Sandwell providing a theatre of dreams
Botswana’s James Freeman is unlikely to leave Birmingham 2022 with a medal.
Yet the 21-year-old will always have the distinction of being the first swimmer to win a competitive race at the Sandwell Aquatics Centre.
His time of three minutes, 57.56 seconds was around 10 seconds slower than that of Northern Ireland’s Daniel Wiffen, the fastest qualifier for the 400-metre freestyle final.
But in many ways it mattered not, on a morning which featured some of the best swimmers in the world and others for whom competing alone was the stuff of dreams.
The crowd, many no doubt watching the sport live for the first time, lapped it up throughout.
This corner of Smethwick, known locally as Londonderry after the lane on which the new £73million centre stands, has never seen anything quite like this. Perhaps about as far away in the entire West Midlands conurbation from a main road, the transformation of these usually peaceful streets into a buzz of activity, twice a day for the next six, is going to feel rather surreal.
The venue wasn’t quite at capacity, yet there were few empty seats when Freeman and his four opponents walked out just before 10.30, the PA encouraging those present to provide a ‘Big Birmingham Welcome’. This, of course, is Sandwell but on this occasion the oversight was forgiven and the spectators duly obliged.
Luke-Kennedy Thompson of the Bahamas, the first man to emerge poolside, seemed to be determined to make the most of the occasion, blowing a kiss to the television cameras. It was his most telling contribution to a race Freeman, the only entrant to have qualified with a time under four minutes and who is scheduled to compete in four events of distances ranging from 200m to 1500m, led from start to finish.

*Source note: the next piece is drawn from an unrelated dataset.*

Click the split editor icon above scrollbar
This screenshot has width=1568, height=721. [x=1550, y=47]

The next heat was far more competitive and the noise louder, Wiffen holding off the challenge of Australia’s Mack Horton to qualify with the fastest time. England’s Freya Colbert got the biggest roar of the first half-an-hour when she won her heat in the women’s 400m individual medley.
Things moved quickly, the time between each heat barely a minute, swimmers touching the wall and looking up to see those in the next race standing above them, preparing to go.

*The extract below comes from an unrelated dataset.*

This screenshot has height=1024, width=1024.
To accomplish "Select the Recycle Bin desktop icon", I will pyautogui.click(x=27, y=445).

The pace was such that gradually, the crowd settled into a rhythm, silence descending in the seconds before each race, with the volume increasing rapidly once the action was underway.

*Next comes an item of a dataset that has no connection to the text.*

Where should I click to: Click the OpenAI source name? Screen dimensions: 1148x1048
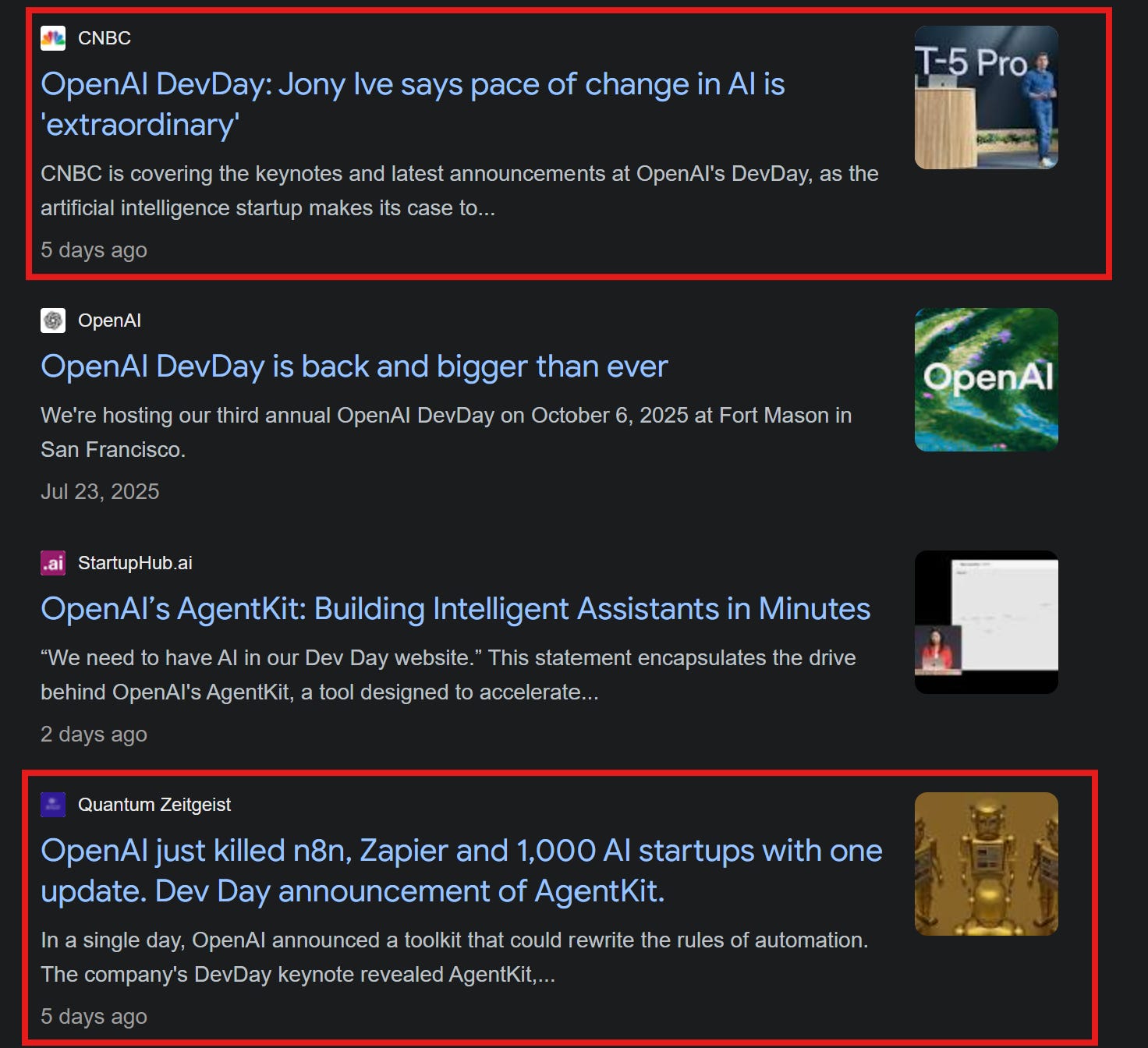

From a Midlands perspective, the biggest interest centred on Freya Anderson, the former Ellesmere College student looking to deliver a statement after becoming an Olympic champion in bittersweet fashion last summer, racing the heats but not the final of the mixed 4x100m medley relay.
The 21-year-old had some of the biggest support, shouts of ‘Come on Freya’ echoing around the venue before and during her 200m freestyle heat, which rapidly became a straight fight between the England swimmer and Australia’s Ariarne Titmus.
Anderson swam strongly, yet Titmus was always a few metres ahead, touching the wall to set the fastest qualifying time. That completed an Aussie one-two-three at the top of the standings, with Anderson best of the rest. She would get her chance to break the hegemony in the evening’s final.
There were no medals to be won before then but plenty of memories to be made and in the case of Wales’ Lewis Fraser, a national record broken as he beat his own previous best in the 50m butterfly.
Perhaps the most striking image, however, came in the first heat of the women’s 50m breaststroke, in which there were only two competitors: Kanu Isha of Sierra Leone and Tia Gun-Munro of St Vincent and the Grenadines.
Gun-Munro comfortably won the face-off and while her time was never going to be good enough to make the final, it was more than three seconds quicker than the one with which she qualified.
The final event of the morning was the heats of the 4x100m freestyle relay and it delivered one of the most exciting races with England, Wales and Scotland all drawn in the same heat. Though the clock was obviously the main opponent, you would never have guessed it from the way Welshpool’s Dan Jones attacked the opening leg, racing stroke-for-stroke with England’s Edward Mildred.
The eight lengths were a straight fight between the two teams, with Scotland trailing third, never really in the mix. When Abbie Wood touched to give England the win the crowd roared their approval. It was a fitting finale to an opening morning which acted as an enjoyable appetiser for the drama to come.